The altar covered in mulberry pollen.

Monday, May 9, 2011

When God is Convenient

First: My apologies and many thank you's to each and every person who has inquired about the grain-free life change going on over here. I am still working up to talking about it in this public space, as small a thing as it may seem. It has been a strangely revealing and emotional ride for me. There are no pressing health issues that made us change, but thanks for all your concern!

I have always been drawn to other deeply spiritual or religious people, regardless of the particulars and peculiarities. It seems a simple thing to me to say that my calling to Hera or the Stag King or the Cailleach is not so far from the stirring within those called to Yahweh, Allah, or any other deity. Perhaps this is because one of the most moving spiritual experiences of my life happened in a church at the altar of that most terrifying of Old Testament supernaturals. Sure, the specifics may not resemble each other at all, and the various Forces working through us humans may drive us to do very different things and lead very different lives. But in the end, I recognize that devotion in others.

I also seem to know when the devotion is being faked. Happens to pagans and Abrahamics alike, I assure you.

In the past couple years, I have grown somewhat close to one of my neighbors down the road. She is of the fundamentalist Christian persuasion, but we both homeschool and lead lonely lives at home with our children. This past year we went from exchanging thoughts on the weather and making sure our kids weren't being inconveniences to each other to more intimate conversations about motherhood and marriage. And I finally got to meet her husband when I was invited to their son's birthday party. I'd never caught more than a glimpse of him in the five years we've lived here, despite the fact that he was unemployed for over a year. Apparently, according to his wife, he was embarassed to meet me because he feels that I dress inappropriately. (giant, huge, gaffawing LOLZ) He specifically cited my constant bare feet as an example.

But that's neither here nor there. The real issue is how he uses God to force his will on others, especially his wife and step-son. When he and his wife were first married, she had a car. He convinced her to sell that car by telling her that he intended to buy her a van because of all the carting around of church supplies she is often required to do. Five years later? She was still without a vehicle. "God" had told him that he wasn't to purchase her a car until they had bought the house they currently rent, and that hadn't happened. He didn't tell her this until after he'd sold her car. Okay, I thought. Who am I to question what his deity tells him or why. It's none of my business anyway, right?

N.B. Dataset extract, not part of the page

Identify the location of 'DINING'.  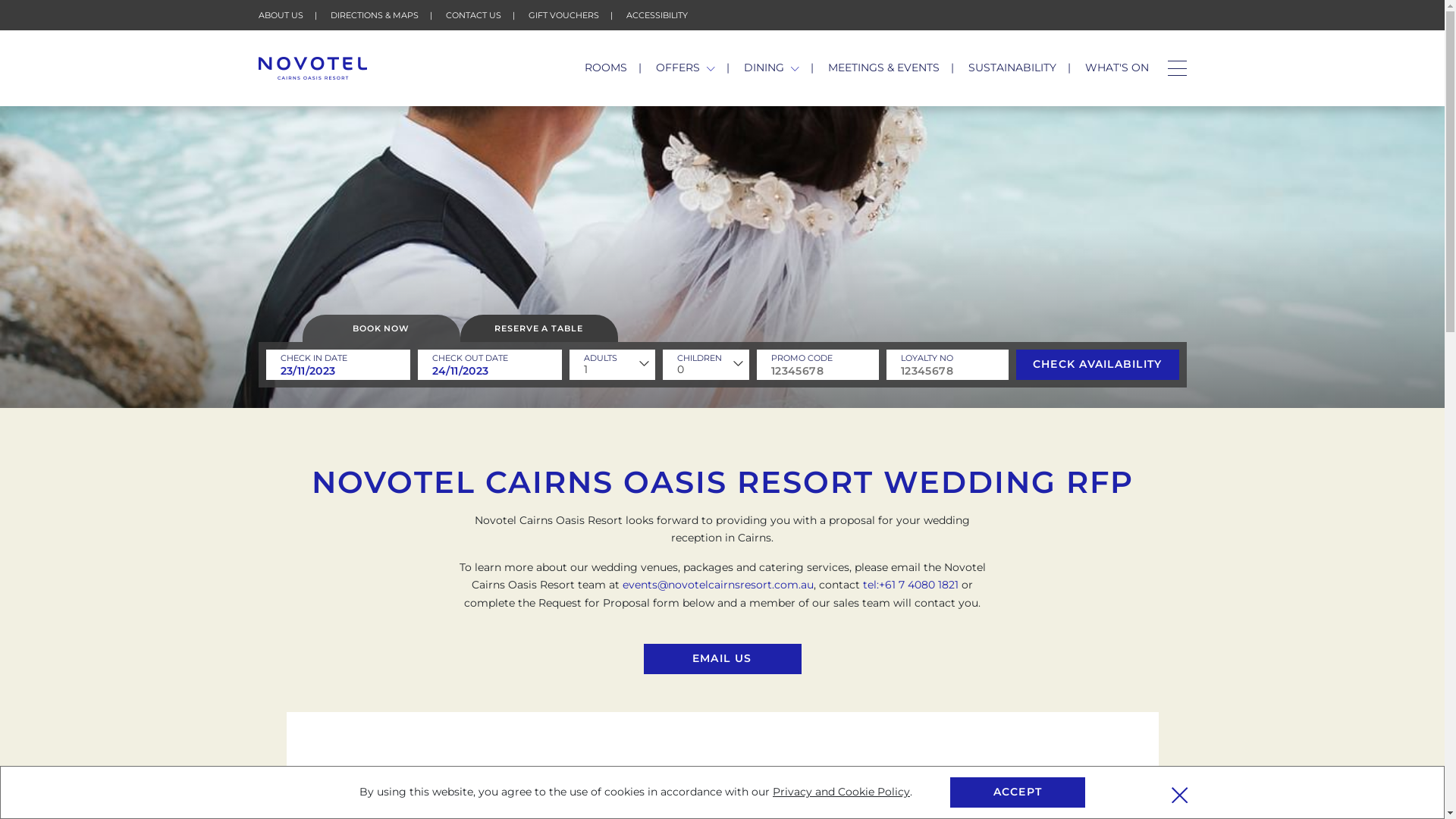
(771, 67).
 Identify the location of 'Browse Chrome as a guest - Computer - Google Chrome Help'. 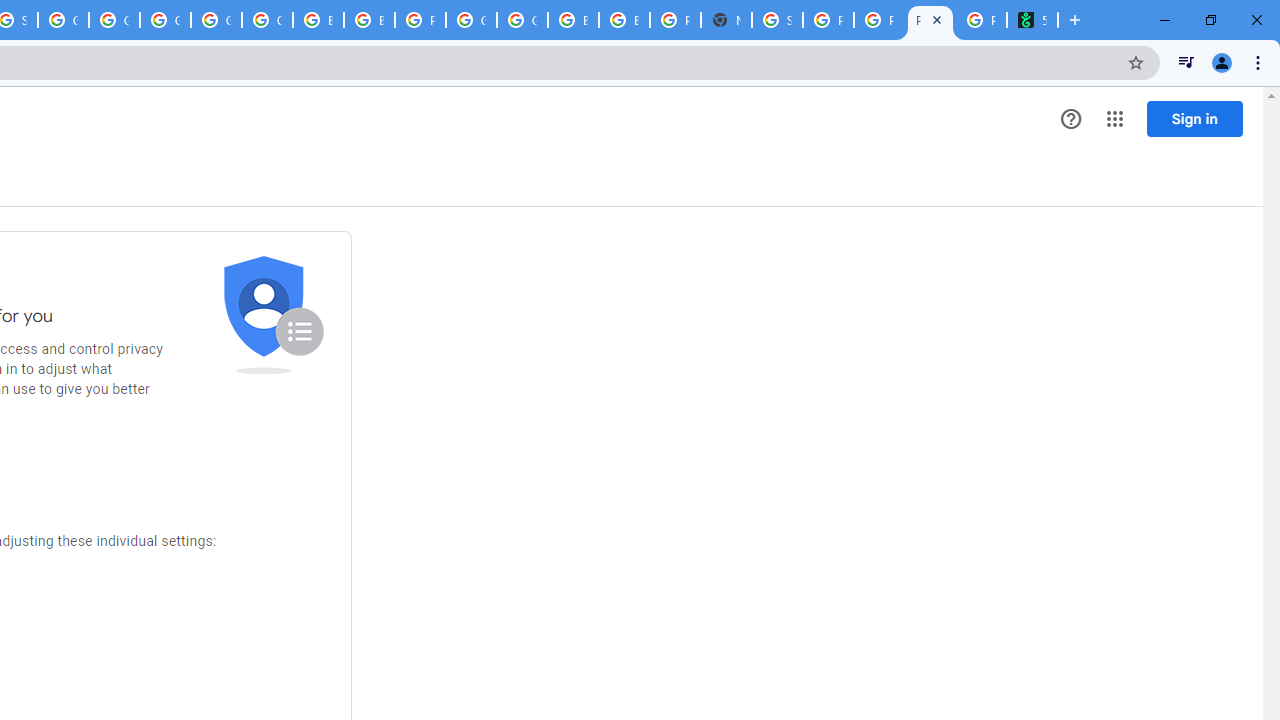
(369, 20).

His mother, knowing that my neighbor was stuck at home all day with her son without a vehicle in a town that is not walking-friendly, offered to give them her van free of charge AND to pay the first year's insurance premiums so that they wouldn't have to take on any debt. She was promptly turned down by the husband much to the wife's upset.

Then one day my neighbor invited me over to see her brand new SUV. Whaaaat? It was explained to me, by the husband nonetheless, that the reason this purchase was okay was because they hadn't BOUGHT the vehicle--they had only leased it for FIVE years. The wife was thrilled of course, but the whole thing left a bad taste in my mouth.

You see, I truly believe that we are (almost) always given a choice with the gods and spirits. They tell us what they wish us to do, and we follow their instructions or we don't. That's free will, people. Exercise it frequently. But don't you dare use your connection to a higher power to fuel your ego trip and force your will on those around you who love and support you. And LYING about the depth of your connection to that higher power in order to get what you want? This is deplorable on all levels. It doesn't matter to me whether it's the Christian god or the Stag King, I will lose all respect for you.

Obviously, I don't believe for one second that God told my neighbor's husband not to purchase a car for his wife. I believe that this particular man uses his false devotion to God as a way of controlling his wife, his child, and other family members and friends. Makes me wish his wife were a witch.